*Data records*
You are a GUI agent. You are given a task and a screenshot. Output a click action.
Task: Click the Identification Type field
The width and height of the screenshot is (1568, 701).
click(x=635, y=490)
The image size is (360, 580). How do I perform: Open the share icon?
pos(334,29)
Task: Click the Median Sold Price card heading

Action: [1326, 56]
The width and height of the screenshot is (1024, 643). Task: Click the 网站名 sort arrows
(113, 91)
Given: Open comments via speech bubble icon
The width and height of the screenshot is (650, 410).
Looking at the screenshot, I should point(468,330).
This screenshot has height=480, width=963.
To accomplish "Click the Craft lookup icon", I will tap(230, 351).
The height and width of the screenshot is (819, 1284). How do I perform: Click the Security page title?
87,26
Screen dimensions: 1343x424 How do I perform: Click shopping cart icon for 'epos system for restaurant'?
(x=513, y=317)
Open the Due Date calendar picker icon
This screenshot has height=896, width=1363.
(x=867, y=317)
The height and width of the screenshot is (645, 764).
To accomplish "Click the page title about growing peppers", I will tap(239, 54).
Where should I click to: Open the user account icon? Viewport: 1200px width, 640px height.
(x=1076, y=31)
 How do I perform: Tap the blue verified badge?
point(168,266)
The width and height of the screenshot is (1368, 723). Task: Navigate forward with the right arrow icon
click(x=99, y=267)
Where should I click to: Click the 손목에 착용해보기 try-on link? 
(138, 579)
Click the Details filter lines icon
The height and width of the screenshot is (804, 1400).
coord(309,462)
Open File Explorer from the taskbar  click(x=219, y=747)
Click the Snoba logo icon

*Work task*
Every entry, written out exactly, is what the response should contain.

*Solved problem*
You are a GUI agent. You are given a task and a screenshot. Output a click action.
Task: Click the Identification Type field
The width and height of the screenshot is (1568, 701).
click(x=635, y=490)
The image size is (360, 580). How do I perform: Open the share icon?
pos(334,29)
Task: Click the Median Sold Price card heading

Action: [1326, 56]
The width and height of the screenshot is (1024, 643). Task: Click the 网站名 sort arrows
(113, 91)
Given: Open comments via speech bubble icon
The width and height of the screenshot is (650, 410).
Looking at the screenshot, I should point(468,330).
This screenshot has height=480, width=963.
To accomplish "Click the Craft lookup icon", I will tap(230, 351).
The height and width of the screenshot is (819, 1284). How do I perform: Click the Security page title?
87,26
Screen dimensions: 1343x424 How do I perform: Click shopping cart icon for 'epos system for restaurant'?
(x=513, y=317)
Open the Due Date calendar picker icon
This screenshot has height=896, width=1363.
(x=867, y=317)
The height and width of the screenshot is (645, 764).
To accomplish "Click the page title about growing peppers", I will tap(239, 54).
Where should I click to: Open the user account icon? Viewport: 1200px width, 640px height.
(x=1076, y=31)
 How do I perform: Tap the blue verified badge?
point(168,266)
The width and height of the screenshot is (1368, 723). Task: Navigate forward with the right arrow icon
click(x=99, y=267)
Where should I click to: Click the 손목에 착용해보기 try-on link? 
(138, 579)
Click the Details filter lines icon
The height and width of the screenshot is (804, 1400).
coord(309,462)
Open File Explorer from the taskbar  click(x=219, y=747)
Click the Snoba logo icon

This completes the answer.